Extrait
Le lecteur trouvera dans ces pages le récit d'un voyage au Bhoutan que ma femme et moi voulions faire depuis quelques mois dans ce royaume himalayen, isolé et secret. Partant de Calcutta, nous avons remonté le fleuve sacré Brahmapoutre, puis fait route vers Darjeeling au Bengale-Occidental. Nous voulions nous approcher progressivement du Bhoutan.
Coincé entre la Chine et l'Inde, à l'est du Népal, protégé du Tibet au nord par de hautes montagnes que la neige et les glaciers ne quittent pas, au sud par une jungle épaisse et par le fleuve Brahmapoutre, le Bhoutan est très peu connu car il est resté longtemps fermé à l'étranger. Royaume indépendant, il a lentement sécrété ses propres principes démocratiques et sa philosophie : le «bonheur national brut». De quoi aiguiser la curiosité du monde.

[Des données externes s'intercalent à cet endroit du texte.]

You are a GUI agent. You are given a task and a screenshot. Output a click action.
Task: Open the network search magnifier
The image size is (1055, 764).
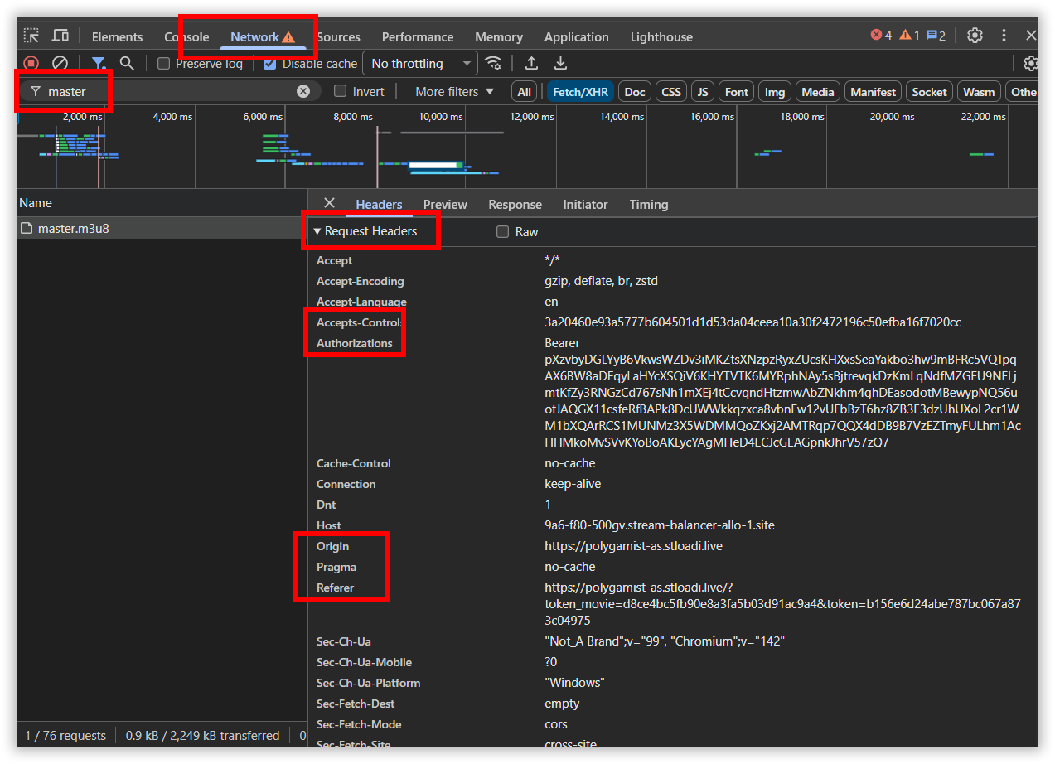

Par leurs sonorités, les noms mêmes des régions qui l'avoisinent - l'Assam, l'Arunachal Pradesh, le Myanmar, le Bangladesh, le Nagaland, le Mizoram, le Manipur, le Tripura - évoquent un monde du passé, sauvage, fait de splendeurs et de cruautés. Le Bengale, les cités de Calcutta et de Bhubaneshwar offrent les figurations contrastées de l'hindouisme, de l'ancienne puissance commerciale et industrielle de l'ère victorienne et de l'atroce misère des populations de la rue. Les longs fleuves légendaires trouvent leur source sur les plateaux himalayens : à l'ouest, l'Indus, le Gange ; le Brahmapoutre au centre ; le Mékong, plus à l'est ; l'lrrawaddy vers le Myanmar, et en Chine, le Yangzi Jiang et le Huang He (fleuve Jaune). Tous ont inspiré de brillantes civilisations et attiré, depuis Alexandre arrêté sur l'Indus, ceux qui ont voulu les remonter jusqu'à leurs sources.
Comment le petit royaume du Bhoutan peut-il exister encore dans un cadre géographique où dominent de vastes déserts, des étendues glacées, de grandes forêts, les rizières, où poussent toutes les fleurs, toutes les plantes et les fruits des Indes orientales, où vivent de grandes espèces animales qui frappent l'imagination : rhinocéros, tigres, panthères et léopards des neiges ? Comment ce pays a-t-il résisté à des peuples voisins combatifs ? Et d'où lui vient cette idée du «bonheur national brut» ? Est-elle passéiste ou complètement innovante ?
Le Bhoutan est présent depuis plusieurs années dans quelques institutions internationales de première importance : Nations unies, Banque asiatique de développement, Association sud-asiatique pour la coopération régionale (ASACR). Il a sans doute appris du monde plus que le monde n'a appris de lui. Dans sa nature profonde, il semble passionnant : s'il s'est protégé de l'univers, est-ce pour rester lui-même ? Le Bhoutan serait-il, en quelque sorte, un pays fossile ? Troublant destin. Nous avions envie d'aller voir.